[Stored data entries]

Content starts

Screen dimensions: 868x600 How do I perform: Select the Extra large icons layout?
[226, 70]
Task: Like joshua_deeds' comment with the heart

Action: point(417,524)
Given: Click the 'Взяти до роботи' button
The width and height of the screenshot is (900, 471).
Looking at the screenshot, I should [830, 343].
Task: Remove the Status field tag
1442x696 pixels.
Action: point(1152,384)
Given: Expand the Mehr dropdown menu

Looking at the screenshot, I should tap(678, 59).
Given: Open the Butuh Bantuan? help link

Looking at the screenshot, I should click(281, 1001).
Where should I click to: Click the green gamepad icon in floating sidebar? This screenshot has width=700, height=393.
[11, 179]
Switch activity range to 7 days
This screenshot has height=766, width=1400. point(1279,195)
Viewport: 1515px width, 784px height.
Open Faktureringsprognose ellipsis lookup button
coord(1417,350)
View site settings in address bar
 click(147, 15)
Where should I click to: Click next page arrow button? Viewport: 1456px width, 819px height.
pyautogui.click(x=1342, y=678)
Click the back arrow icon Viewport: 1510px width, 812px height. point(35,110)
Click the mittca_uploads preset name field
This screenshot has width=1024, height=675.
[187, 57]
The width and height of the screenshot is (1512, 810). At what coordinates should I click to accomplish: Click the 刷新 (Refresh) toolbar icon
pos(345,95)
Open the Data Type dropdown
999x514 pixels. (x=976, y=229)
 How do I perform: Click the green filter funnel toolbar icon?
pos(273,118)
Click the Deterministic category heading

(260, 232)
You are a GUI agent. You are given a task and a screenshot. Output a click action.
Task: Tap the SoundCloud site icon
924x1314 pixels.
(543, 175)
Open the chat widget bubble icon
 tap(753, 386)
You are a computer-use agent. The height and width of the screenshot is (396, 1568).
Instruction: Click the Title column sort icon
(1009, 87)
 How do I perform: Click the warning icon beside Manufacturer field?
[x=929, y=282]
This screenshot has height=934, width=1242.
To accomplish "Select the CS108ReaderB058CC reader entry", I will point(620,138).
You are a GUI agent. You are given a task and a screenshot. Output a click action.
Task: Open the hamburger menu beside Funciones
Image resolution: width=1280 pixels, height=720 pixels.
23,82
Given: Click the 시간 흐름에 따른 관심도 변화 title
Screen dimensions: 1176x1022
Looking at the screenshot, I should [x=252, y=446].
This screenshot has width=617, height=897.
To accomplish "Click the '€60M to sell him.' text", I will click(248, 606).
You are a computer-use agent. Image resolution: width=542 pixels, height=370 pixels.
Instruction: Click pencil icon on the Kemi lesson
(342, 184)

Content ends

● **TASK INSTRUCTIONS**
Each line above is to be reproduced exactly. Leave none out.

● **TASK OUTPUT**
Screen dimensions: 868x600 How do I perform: Select the Extra large icons layout?
[226, 70]
Task: Like joshua_deeds' comment with the heart

Action: point(417,524)
Given: Click the 'Взяти до роботи' button
The width and height of the screenshot is (900, 471).
Looking at the screenshot, I should [830, 343].
Task: Remove the Status field tag
1442x696 pixels.
Action: point(1152,384)
Given: Expand the Mehr dropdown menu

Looking at the screenshot, I should tap(678, 59).
Given: Open the Butuh Bantuan? help link

Looking at the screenshot, I should click(281, 1001).
Where should I click to: Click the green gamepad icon in floating sidebar? This screenshot has width=700, height=393.
[11, 179]
Switch activity range to 7 days
This screenshot has height=766, width=1400. point(1279,195)
Viewport: 1515px width, 784px height.
Open Faktureringsprognose ellipsis lookup button
coord(1417,350)
View site settings in address bar
 click(147, 15)
Where should I click to: Click next page arrow button? Viewport: 1456px width, 819px height.
pyautogui.click(x=1342, y=678)
Click the back arrow icon Viewport: 1510px width, 812px height. point(35,110)
Click the mittca_uploads preset name field
This screenshot has width=1024, height=675.
[187, 57]
The width and height of the screenshot is (1512, 810). At what coordinates should I click to accomplish: Click the 刷新 (Refresh) toolbar icon
pos(345,95)
Open the Data Type dropdown
999x514 pixels. (x=976, y=229)
 How do I perform: Click the green filter funnel toolbar icon?
pos(273,118)
Click the Deterministic category heading

(260, 232)
You are a GUI agent. You are given a task and a screenshot. Output a click action.
Task: Tap the SoundCloud site icon
924x1314 pixels.
(543, 175)
Open the chat widget bubble icon
 tap(753, 386)
You are a computer-use agent. The height and width of the screenshot is (396, 1568).
Instruction: Click the Title column sort icon
(1009, 87)
 How do I perform: Click the warning icon beside Manufacturer field?
[x=929, y=282]
This screenshot has height=934, width=1242.
To accomplish "Select the CS108ReaderB058CC reader entry", I will point(620,138).
You are a GUI agent. You are given a task and a screenshot. Output a click action.
Task: Open the hamburger menu beside Funciones
Image resolution: width=1280 pixels, height=720 pixels.
23,82
Given: Click the 시간 흐름에 따른 관심도 변화 title
Screen dimensions: 1176x1022
Looking at the screenshot, I should [x=252, y=446].
This screenshot has width=617, height=897.
To accomplish "Click the '€60M to sell him.' text", I will click(248, 606).
You are a computer-use agent. Image resolution: width=542 pixels, height=370 pixels.
Instruction: Click pencil icon on the Kemi lesson
(342, 184)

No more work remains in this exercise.